Dans Hackable 40 [1], nous avons fait connaissance avec la Black Magic Probe, un outil de mise au point faisant fonctionner un serveur GDB et permettant de se passer totalement d'OpenOCD pour contrôler l'exécution d'un code sur un microcontrôleur ARM. Le buzz récent autour du Flipper Zero, un « multi-tool pour geeks », ainsi que quelques connaissances qui se reconnaîtront m'ont fait me pencher sur le « Wi-Fi Debugger Module » de ce périphérique...
Le Flipper Zero [2] semble être un outil vraiment très intéressant, puisqu'il regroupe un grand nombre de fonctionnalités sous la forme d'un petit boîtier équipé d'un écran LCD présentant une interface « rigolote », avec une mascotte de dauphin (d'où le nom). Le Flipper Zero sait faire de la communication sub-GHz (433 MHz principalement), de la RFID 125 kHz, du NFC (+ Mifare Classic inclus), du Bluetooth, de l'infrarouge, du 1-Wire, de l'USB, de l'authentification U2F, etc. Le tout avec un firmware open source [3] s'exécutant sur un microcontrôleur STM32WB55RG (ARM Cortex-M4 + Cortex-M0+) et une communauté qui semble extrêmement active. Et, sans surprise, le produit est absolument indisponible après la campagne de financement participatif sur KickStarter et les livraisons de l'été dernier.
Mais le point qui nous intéresse ici n'est pas tant cet adorable gadget que le module permettant de le programmer et de mettre au point son firmware.

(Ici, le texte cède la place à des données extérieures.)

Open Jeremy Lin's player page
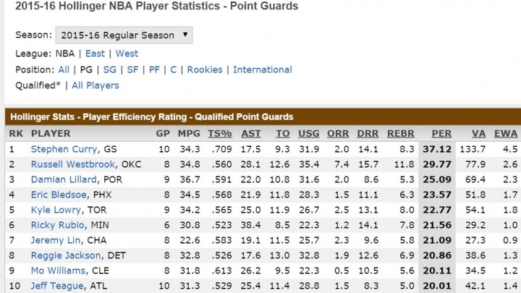 (x=56, y=240)

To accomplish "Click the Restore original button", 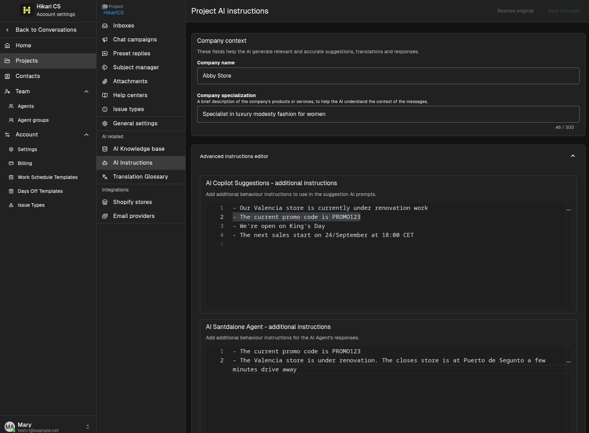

Le Flipper Zero ne dispose pas de connectivité Wi-Fi par lui-même, mais les développeurs ont eu l'excellente idée de rendre l'outil de développement, ou plus exactement la sonde SWD/JTAG, compatible avec un réseau sans fil. Ainsi, le Wi-Fi Debugger Module [4] est un circuit qui se connecte sur la tranche du Flipper Zero et offre une solution de flashage et de mise au point. Mais plus intéressant encore, ce circuit repose sur un ESP32 avec un firmware basé sur FreeRTOS où le code de la Black Magic Probe est une application.
À cette date, je n'ai pas de Flipper Zero, faute de m'être réveillé assez tôt sur le sujet. Le module ne m'est donc pas d'une grande utilité en lui-même, mais présente une solution intéressante en guise de système de programmation et de mise au point. Dans l'article précédent sur la Black Magic Probe ou BMP [1], nous avons pu voir comme il était agréable de fusionner un ensemble connecteur SWD + sonde + OpenOCD + GDB en un montage unique faisant fonctionner directement un serveur GDB. Avec une telle configuration, il suffisait de demander au GDB local de se connecter en USB/série au serveur de la BMP pour programmer la flash de la cible, exécuter les codes pas-à-pas ou encore placer des points d'arrêt pour vérifier le contenu de la SRAM, des variables ou des registres.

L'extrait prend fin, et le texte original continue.